◆ Exercise brief
Return only the number of lines in the records below where the string "header" shows up.

◆ Stored items
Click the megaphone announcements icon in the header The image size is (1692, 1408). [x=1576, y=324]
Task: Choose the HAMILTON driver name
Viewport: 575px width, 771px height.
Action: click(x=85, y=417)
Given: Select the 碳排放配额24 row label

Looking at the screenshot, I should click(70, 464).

==

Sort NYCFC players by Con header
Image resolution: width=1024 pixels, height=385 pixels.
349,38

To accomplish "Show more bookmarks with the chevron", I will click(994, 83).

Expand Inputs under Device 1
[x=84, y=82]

==

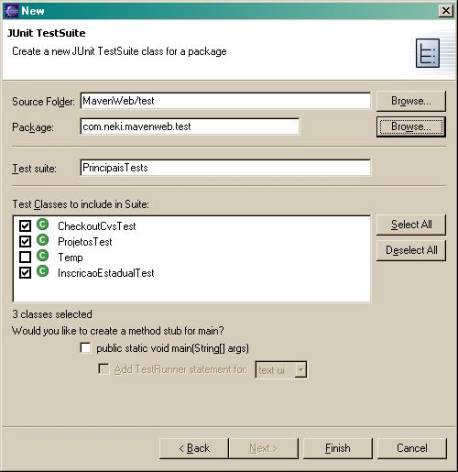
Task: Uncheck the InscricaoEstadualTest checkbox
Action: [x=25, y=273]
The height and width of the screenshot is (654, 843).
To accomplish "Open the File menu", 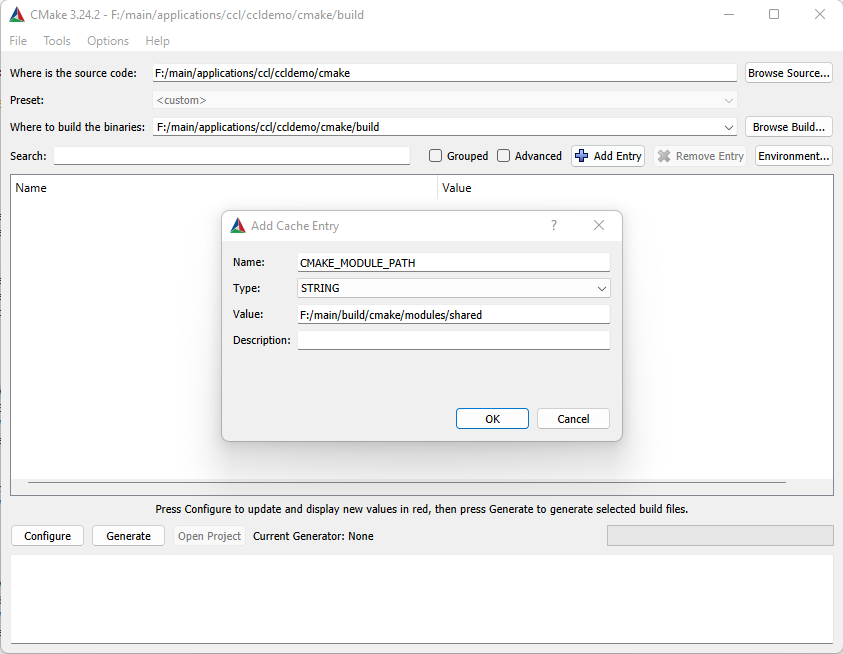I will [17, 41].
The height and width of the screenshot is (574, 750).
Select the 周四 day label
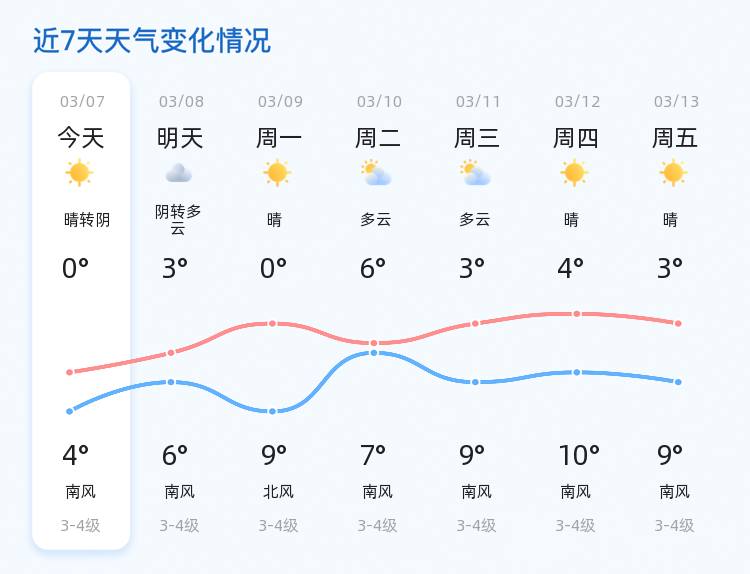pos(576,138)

◆ Exercise answer
2